A typical command To pre-train Swin-T (recommended default) with single-node distributed training, run the following on 1 node with 8 GPUs each:
python -m torch.distributed.launch --nproc_per_node=8 main_pretrain.py \
--batch_size 128 \
--accum_iter 4 \
--model mae_swin_tiny_256 \
--mask_regular \
--vis_mask_ratio 0.25 \
--input_size 256 \
--token_size 16 \
--norm_pix_loss \
--mask_ratio 0.75 \
--epochs 200 \
--warmup_epochs 10 \
--blr 1.5e-4 \
--weight_decay 0.05 \
--data_path /path/to/ImageNet/ \
--log_dir ./work_dirs/pretrain_mae_swin_tiny_256_mask_vmr025_200e \
--output_dir ./work_dirs/pretrain_mae_swin_tiny_256_mask_vmr025_200e
Please modify your data_path /path/to/ImageNet/ and possibly the dataloader. You can also move the txt files IN1K/train.txt and IN1K/val.txt to your imagenet root path.

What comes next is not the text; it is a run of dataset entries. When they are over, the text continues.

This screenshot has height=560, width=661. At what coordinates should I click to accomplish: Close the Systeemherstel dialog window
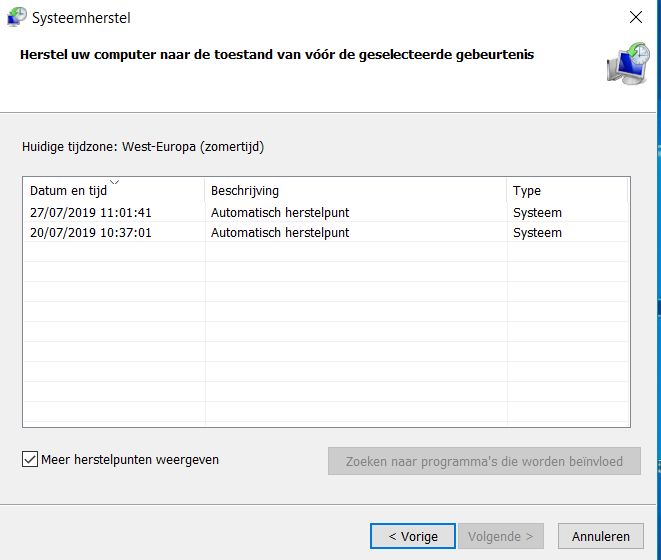click(635, 18)
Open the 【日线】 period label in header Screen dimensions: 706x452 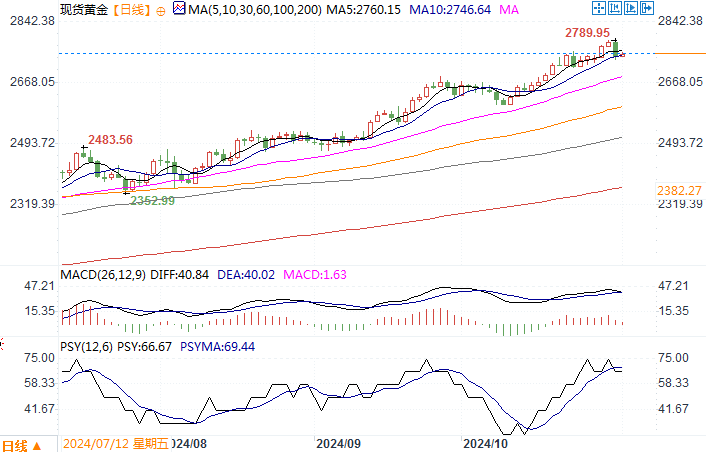point(133,9)
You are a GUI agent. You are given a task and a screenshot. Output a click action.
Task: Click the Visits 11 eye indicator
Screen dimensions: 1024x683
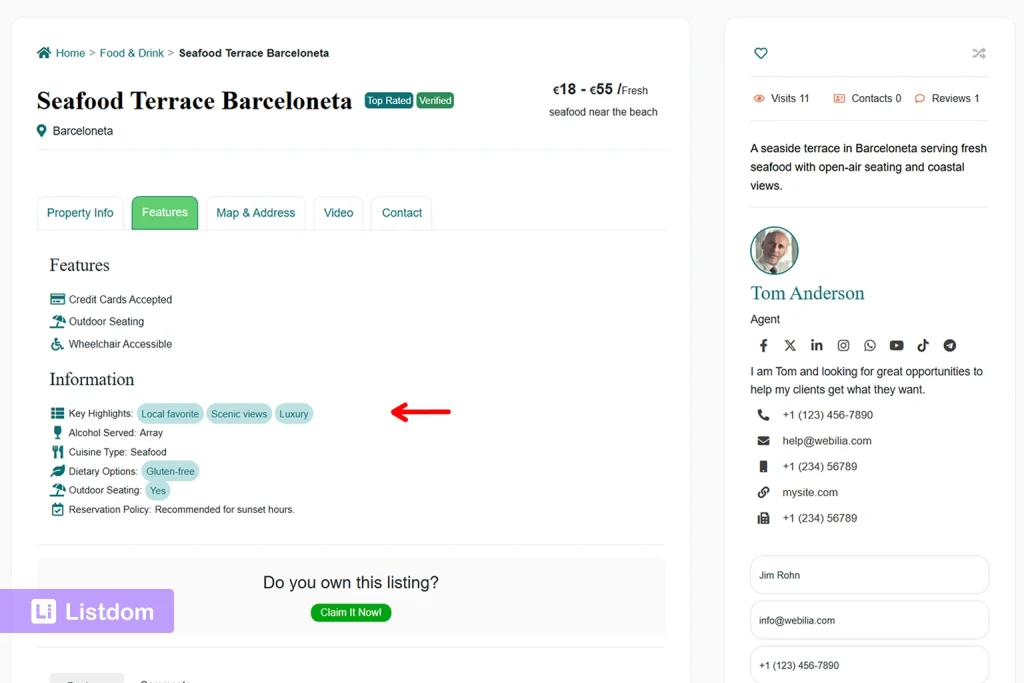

Models | Pre-train Method | Sampling Strategy | Secondary Mask Ratio | Encoder Ratio | Pretrain Epochs | Pretrain Command |
---|---|---|---|---|---|---|
ViT-B | MAE | RS | -- | 25% | 200 | make pretrain_mae_vit_base_patch16_dec512d2b_224_200e |
ViT-B | MAE | UM | 25% | 25% | 200 | make pretrain_mae_vit_base_patch16_dec512d2b_224_mask_vmr025_200e |
PVT-S | SimMIM | RS | -- | 100% | 200 | make pretrain_simmim_pvt_small_256_200e |
PVT-S | UM-MAE (ours) | UM | 25% | 25% | 200 | make pretrain_mae_pvt_small_256_mask_vmr025_200e |
Swin-T | SimMIM | RS | -- | 100% | 200 | make pretrain_simmim_swin_tiny_256_200e |
Swin-T | UM-MAE (ours) | UM | 25% | 25% | 200 | make pretrain_mae_swin_tiny_256_mask_vmr025_200e |
Swin-L | SimMIM | RS | -- | 100% | 800 | see official |
Swin-L | UM-MAE (ours) | UM | 25% | 25% | 800 | make pretrain_mae_swin_large_256_mask_vmr025_800e |